Moreover, the rationales for adopting this new and special rule for Fry’s
case are unavailing. Although Fry presumably is nearing “retirement age,” and
appears to have convinced the special master and the Bar of his ill health, this
Court is not privy to his medical situation because the single letter filed under
seal in this Court, see n. 1 supra, sheds no light on any current medical
condition(s) faced by Fry, and any other medical records were not forwarded to
this Court. And, although Fry has had to wait four years to learn whether and
when the Bar intended to bring disciplinary action against him, the fact that he
faced disbarment for his felony convictions should not have come as a surprise
given the provisions of Bar Rule 4-106; the fact that the statute of limitations
under Bar Rule 4-222 is four years on most Bar actions (although arguably there
is no limitation on actions initiated under Bar Rule 4-106 on felony convictions
as such actions are not initiated by the “Memorandum of Grievance” referenced
in Bar Rule 4-222); and the fact that the record contains no evidence showing
that the delay caused him any actual prejudice. Under these circumstances, the
Court declines to create an alternative to the voluntary surrender of license
8 allowed under current Bar Rules.

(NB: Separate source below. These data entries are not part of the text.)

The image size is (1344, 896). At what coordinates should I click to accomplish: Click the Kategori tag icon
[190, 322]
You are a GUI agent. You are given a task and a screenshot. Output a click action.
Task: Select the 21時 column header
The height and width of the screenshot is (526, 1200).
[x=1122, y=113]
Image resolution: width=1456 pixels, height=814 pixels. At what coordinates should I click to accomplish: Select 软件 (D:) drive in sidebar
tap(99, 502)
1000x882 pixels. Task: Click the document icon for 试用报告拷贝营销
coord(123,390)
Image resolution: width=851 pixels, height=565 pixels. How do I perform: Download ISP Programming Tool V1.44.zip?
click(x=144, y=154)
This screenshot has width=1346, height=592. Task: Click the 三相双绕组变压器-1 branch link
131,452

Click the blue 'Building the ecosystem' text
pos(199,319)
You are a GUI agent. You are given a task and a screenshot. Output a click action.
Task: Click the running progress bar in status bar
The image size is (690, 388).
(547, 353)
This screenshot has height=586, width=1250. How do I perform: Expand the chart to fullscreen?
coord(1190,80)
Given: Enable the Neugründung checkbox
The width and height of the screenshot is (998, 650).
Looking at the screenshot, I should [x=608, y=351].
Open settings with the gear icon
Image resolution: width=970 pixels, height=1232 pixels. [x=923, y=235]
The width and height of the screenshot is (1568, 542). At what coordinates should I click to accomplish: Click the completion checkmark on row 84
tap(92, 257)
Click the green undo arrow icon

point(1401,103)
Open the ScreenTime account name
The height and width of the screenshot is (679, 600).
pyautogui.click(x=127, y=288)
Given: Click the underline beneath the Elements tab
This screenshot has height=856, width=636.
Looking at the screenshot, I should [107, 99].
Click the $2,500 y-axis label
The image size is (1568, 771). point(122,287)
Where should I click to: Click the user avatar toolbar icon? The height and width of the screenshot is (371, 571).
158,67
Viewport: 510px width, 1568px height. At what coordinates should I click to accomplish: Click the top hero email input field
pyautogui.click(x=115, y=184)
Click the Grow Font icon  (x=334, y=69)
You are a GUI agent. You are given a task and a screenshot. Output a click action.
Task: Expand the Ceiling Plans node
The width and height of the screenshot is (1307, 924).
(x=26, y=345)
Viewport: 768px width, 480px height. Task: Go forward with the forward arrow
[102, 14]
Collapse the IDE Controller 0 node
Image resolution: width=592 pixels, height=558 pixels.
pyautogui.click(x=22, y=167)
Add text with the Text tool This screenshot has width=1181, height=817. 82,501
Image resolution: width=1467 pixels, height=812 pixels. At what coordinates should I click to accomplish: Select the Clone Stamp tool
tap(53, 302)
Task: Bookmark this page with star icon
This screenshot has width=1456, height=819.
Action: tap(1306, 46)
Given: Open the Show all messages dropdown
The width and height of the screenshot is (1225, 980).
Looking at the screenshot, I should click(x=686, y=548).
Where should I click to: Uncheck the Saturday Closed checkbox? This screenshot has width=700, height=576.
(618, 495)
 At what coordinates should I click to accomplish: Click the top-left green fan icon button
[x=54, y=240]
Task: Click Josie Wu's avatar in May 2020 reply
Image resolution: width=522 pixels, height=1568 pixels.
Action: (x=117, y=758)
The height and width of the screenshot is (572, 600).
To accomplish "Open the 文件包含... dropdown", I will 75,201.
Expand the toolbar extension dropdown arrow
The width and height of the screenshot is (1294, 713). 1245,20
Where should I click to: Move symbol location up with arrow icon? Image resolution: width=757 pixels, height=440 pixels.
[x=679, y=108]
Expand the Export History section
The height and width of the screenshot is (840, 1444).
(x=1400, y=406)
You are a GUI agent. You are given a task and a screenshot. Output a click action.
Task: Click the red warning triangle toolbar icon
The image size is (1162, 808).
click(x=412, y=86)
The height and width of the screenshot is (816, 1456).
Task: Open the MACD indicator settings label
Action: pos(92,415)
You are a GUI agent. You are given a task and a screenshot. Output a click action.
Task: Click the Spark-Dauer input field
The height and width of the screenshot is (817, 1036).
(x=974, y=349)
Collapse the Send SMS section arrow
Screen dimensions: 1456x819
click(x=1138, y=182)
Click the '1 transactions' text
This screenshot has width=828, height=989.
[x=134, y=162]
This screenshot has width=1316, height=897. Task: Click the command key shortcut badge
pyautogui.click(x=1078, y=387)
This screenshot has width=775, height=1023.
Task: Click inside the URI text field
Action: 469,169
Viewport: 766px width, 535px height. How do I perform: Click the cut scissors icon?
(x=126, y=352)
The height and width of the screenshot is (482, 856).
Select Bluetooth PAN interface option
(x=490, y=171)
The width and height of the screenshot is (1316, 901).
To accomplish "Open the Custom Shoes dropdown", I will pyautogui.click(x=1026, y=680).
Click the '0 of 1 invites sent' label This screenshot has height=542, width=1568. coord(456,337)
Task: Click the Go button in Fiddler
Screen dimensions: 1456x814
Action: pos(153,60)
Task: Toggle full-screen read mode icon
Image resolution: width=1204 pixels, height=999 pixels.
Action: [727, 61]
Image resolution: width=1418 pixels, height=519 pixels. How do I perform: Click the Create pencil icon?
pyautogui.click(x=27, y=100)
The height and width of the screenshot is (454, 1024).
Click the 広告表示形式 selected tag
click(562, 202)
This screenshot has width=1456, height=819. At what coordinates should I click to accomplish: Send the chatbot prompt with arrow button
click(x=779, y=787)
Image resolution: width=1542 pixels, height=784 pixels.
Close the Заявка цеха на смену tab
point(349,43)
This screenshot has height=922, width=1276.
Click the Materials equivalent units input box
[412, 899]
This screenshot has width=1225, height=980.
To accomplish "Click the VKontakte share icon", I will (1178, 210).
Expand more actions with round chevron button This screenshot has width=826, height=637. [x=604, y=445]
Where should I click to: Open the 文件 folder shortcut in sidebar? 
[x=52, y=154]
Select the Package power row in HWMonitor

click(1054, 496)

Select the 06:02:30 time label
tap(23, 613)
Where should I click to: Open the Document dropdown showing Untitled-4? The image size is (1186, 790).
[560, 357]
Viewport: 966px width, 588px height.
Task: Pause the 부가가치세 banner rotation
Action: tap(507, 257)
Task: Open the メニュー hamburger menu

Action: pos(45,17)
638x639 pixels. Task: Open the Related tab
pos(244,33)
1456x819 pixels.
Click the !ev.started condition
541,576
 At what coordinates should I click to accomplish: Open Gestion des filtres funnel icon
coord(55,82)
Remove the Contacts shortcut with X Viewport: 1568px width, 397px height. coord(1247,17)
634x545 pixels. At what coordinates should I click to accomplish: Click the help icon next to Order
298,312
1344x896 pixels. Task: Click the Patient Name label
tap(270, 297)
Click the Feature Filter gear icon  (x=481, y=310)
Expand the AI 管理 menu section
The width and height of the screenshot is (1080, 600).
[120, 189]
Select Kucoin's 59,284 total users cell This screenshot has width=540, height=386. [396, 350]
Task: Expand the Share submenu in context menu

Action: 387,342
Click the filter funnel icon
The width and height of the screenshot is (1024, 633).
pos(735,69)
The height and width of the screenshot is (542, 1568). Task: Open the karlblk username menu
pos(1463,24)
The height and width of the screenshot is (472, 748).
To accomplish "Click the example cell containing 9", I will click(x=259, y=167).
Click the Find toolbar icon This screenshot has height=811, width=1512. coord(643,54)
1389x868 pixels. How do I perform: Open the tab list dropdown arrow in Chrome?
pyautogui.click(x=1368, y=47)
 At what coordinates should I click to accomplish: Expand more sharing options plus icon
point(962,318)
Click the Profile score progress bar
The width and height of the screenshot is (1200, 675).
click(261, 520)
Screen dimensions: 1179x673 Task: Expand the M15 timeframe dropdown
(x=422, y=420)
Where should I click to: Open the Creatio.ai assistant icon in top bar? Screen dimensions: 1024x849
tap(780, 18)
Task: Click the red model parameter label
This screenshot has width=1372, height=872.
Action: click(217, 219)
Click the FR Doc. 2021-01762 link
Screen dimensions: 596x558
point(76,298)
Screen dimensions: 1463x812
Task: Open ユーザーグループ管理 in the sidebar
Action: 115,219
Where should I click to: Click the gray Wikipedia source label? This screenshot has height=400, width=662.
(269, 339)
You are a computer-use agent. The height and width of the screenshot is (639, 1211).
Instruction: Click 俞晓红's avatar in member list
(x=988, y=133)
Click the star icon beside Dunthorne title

Therefore, the Court rejects Fry’s “Petition for
Voluntary Resolution” and remands this matter for further proceedings.
Petition for voluntary resolution rejected. All the Justices concur.
Decided March 30, 2017.
Petition for voluntary resolution.
James P. Theodocion, for Fry.
Paula J. Frederick, General Counsel State Bar, Jenny K. Mittelman,
Assistant General Counsel State Bar, for State Bar of Georgia.